- **ARTICLE**:
— start —

Because our storage requirements for the doubly linked list are customized, and the key-value is required to be stored in the node. If we directly use the LinkedList of C#, we need to use a structure such as KeyValuePair for indirect storage, which will cause some unnecessary memory overhead.

We can implement a doubly linked list by ourselves, so that key-value can be stored directly in the node, thereby reducing memory overhead.

public class LRUCache_V3<TKey, TValue>
{
    private readonly DoubleLinkedListNode<TKey, TValue> _head;

    private readonly DoubleLinkedListNode<TKey, TValue> _tail;

    private readonly Dictionary<TKey, DoubleLinkedListNode<TKey, TValue>> _dictionary;

    private readonly int _capacity;

    public LRUCache_V3(int capacity)
    {
        _capacity = capacity;
        _head = new DoubleLinkedListNode<TKey, TValue>();
        _tail = new DoubleLinkedListNode<TKey, TValue>();
        _head.Next = _tail;
        _tail.Previous = _head;
        _dictionary = new Dictionary<TKey, DoubleLinkedListNode<TKey, TValue>>();
    }

    public TValue Get(TKey key)
    {
        if (_dictionary.TryGetValue(key, out var node))
        {
            RemoveNode(node);
            AddLastNode(node);
            return node.Value;
        }

        return default;
    }

    public void Put(TKey key, TValue value)
    {
        if (_dictionary.TryGetValue(key, out var node))
        {
            RemoveNode(node);
            AddLastNode(node);
            node.Value = value;
        }
        else
        {
            if (_dictionary.Count == _capacity)

— end —

- **EXERCISE GOAL**: Print the section of the LRU cache article above that opens with the words containing "public class LRUCache_V3<TKey, TValue>" and closes with "public LRUCache_V3(int capacity)", copying it character for character.

- **SUPPLIED ENTRIES**:
— start —

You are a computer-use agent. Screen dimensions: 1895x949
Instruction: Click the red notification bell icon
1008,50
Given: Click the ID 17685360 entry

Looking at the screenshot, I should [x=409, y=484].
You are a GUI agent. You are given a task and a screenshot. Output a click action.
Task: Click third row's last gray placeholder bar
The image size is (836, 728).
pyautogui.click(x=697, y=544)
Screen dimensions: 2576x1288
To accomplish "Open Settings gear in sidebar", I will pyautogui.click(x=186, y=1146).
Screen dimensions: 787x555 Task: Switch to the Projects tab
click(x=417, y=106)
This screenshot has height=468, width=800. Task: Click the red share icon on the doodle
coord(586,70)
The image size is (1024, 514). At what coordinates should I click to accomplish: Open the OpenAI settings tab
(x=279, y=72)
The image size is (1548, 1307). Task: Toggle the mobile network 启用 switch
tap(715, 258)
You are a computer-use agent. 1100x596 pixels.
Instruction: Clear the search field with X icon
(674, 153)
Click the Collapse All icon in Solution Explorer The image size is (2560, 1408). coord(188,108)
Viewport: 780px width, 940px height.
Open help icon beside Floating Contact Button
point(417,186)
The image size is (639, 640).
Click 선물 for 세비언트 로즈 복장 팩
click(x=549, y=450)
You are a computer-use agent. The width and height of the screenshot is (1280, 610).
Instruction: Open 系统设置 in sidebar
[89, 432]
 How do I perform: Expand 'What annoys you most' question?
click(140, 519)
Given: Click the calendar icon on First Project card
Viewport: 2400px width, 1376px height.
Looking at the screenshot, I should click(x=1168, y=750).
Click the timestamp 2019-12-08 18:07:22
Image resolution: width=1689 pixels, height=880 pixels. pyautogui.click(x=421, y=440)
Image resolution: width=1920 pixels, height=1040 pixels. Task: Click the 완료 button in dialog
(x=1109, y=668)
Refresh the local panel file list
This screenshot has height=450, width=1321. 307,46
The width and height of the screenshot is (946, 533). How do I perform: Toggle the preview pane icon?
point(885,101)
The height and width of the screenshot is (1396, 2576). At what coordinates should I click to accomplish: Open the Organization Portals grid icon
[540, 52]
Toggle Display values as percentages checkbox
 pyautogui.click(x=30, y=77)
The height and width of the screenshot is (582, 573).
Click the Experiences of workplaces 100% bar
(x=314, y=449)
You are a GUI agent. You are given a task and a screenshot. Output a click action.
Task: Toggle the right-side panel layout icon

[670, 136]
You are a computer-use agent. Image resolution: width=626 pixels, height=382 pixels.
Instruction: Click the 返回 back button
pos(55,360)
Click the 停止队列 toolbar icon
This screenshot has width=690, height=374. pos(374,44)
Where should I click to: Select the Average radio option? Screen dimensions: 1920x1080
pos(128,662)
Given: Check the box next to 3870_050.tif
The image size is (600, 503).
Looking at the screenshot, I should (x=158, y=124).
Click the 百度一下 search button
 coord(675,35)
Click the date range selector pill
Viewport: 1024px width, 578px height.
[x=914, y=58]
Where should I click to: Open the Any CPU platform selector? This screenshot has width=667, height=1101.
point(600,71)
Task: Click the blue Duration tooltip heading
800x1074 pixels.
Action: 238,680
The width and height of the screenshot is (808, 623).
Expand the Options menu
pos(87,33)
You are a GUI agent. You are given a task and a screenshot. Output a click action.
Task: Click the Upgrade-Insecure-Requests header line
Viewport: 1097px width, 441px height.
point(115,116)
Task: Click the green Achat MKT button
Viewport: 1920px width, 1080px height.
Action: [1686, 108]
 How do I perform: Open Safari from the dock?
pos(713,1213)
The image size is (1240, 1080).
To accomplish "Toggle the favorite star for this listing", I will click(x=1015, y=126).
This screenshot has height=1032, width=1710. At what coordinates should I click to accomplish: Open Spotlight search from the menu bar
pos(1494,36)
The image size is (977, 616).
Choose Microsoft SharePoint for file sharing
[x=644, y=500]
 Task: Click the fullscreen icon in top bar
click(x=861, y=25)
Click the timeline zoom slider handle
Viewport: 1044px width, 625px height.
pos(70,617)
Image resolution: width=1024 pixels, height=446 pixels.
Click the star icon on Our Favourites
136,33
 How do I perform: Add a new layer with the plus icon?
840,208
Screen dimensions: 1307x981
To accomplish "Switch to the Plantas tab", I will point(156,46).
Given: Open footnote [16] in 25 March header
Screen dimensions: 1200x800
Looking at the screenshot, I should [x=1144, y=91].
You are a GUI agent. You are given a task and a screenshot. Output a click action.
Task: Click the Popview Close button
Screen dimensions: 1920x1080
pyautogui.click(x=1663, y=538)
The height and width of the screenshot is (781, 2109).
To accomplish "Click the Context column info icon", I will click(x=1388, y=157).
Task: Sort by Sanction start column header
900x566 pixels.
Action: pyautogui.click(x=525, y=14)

— end —

- **SOLUTION**:
public class LRUCache_V3<TKey, TValue>
{
    private readonly DoubleLinkedListNode<TKey, TValue> _head;

    private readonly DoubleLinkedListNode<TKey, TValue> _tail;

    private readonly Dictionary<TKey, DoubleLinkedListNode<TKey, TValue>> _dictionary;

    private readonly int _capacity;

    public LRUCache_V3(int capacity)